--- PAGE EXTRACT ---
---
If you were to observe the pattern of presentation on Hindi news channels, you would think there is some sort of mitosis at play; that one super anchor has duplicated into many identical anchors; that all reporters have been Dolly sheeped into mike-holding Dadaist harbingers of “breaking news.” They all look the same, sound the same, and shout at the same decibel level. The Hindi channel newsroom is one big factory where everyone has to pass the conformity test of group cohesion. Any attempt to break away from that norm is to stare at an interpersonal abyss.
There are indications that an anchor from one such channel fell into this abyss recently and almost drowned in it. Facing harassment from her superiors, Tanu Sharma of India TV tried to end her life. In her own words, she got tired of “being brave.” Her story has been picked up by editors and other TV professionals, most of whom are no longer with the medium. But from within, there has been no shamefacedness so far. It is very likely that Ms Sharma will be dubbed as the one who could not withstand the pressures of “live television.” Her channel and others will go about their business as if nothing happened. Stuck between Amul Macho and Barnala Sariya, there is very little chance of journalism surviving and its sheer tonality not evoking a feeling of irrepressible irony.
How did we reach here?
In July 2007, while speaking at a seminar on TV news, Qamar Waheed Naqvi, the then editorial head of Aaj Tak, remarked: “If I have to choose between the market and my conscience, I shall choose the market.” In April this year, Mr. Naqvi chose to resign from India TV, citing an alleged “‘scripted” interview with Narendra Modi as the reason for his quitting. But that is difficult to believe. After all, as far as the market yield goes, the aforementioned interview was as good or as bad as a YouTube clip of a golden eagle swooping on a mountain goat carried by the channel in its prime-time slot.
So, when did the market eclipse the conscience, not to mention the editorial consciousness, of Hindi news channel editors? How did the decay begin?
In the 90s, when Surendra Pratap (SP) Singh started Aaj Tak as a news programme on Doordarshan, it transgressed the boundaries of the monotonous state TV news. It was pleasing to hear Mr. Singh on screen, his team of reporters, and the lively camber that shaped their reportage. He had sought to introduce an element of entertainment in news. But at no point did he allow it to turn into a shipwreck that, to put in Voltaire’s words, would invoke the same curiosity in men, monkeys, and little dogs.
Sadly, he passed away in 1997, only a few years after he started Aaj Tak.
By that time, however, entrepreneurs who wanted to get into TV news had understood that the market lay in Hindi news. So they began to hire workforce from the Hindi print. Those who already had TV experience, like the ones who worked with SP, suddenly found themselves in demand. The salaries they were offered in TV were exponentially higher.
---
--- STATED GOAL A ---
In the passage on Hindi news channels, rewrite the part that opens with the words containing "In July 2007, while" and closes with "its prime-time slot.", changing "mountain goat" to "wild sheep".

--- DATASET RECORDS ---
---
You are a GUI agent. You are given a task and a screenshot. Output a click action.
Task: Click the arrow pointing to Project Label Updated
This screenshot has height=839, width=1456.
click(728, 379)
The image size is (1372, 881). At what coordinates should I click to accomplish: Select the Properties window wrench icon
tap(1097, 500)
---
--- STATED GOAL B ---
How many lines of the records contain the string "screenshot", matching case? Give the number alone.

--- EXPECTED OUTPUT A ---
In July 2007, while speaking at a seminar on TV news, Qamar Waheed Naqvi, the then editorial head of Aaj Tak, remarked: “If I have to choose between the market and my conscience, I shall choose the market.” In April this year, Mr. Naqvi chose to resign from India TV, citing an alleged “‘scripted” interview with Narendra Modi as the reason for his quitting. But that is difficult to believe. After all, as far as the market yield goes, the aforementioned interview was as good or as bad as a YouTube clip of a golden eagle swooping on a wild sheep carried by the channel in its prime-time slot.

--- EXPECTED OUTPUT B ---
2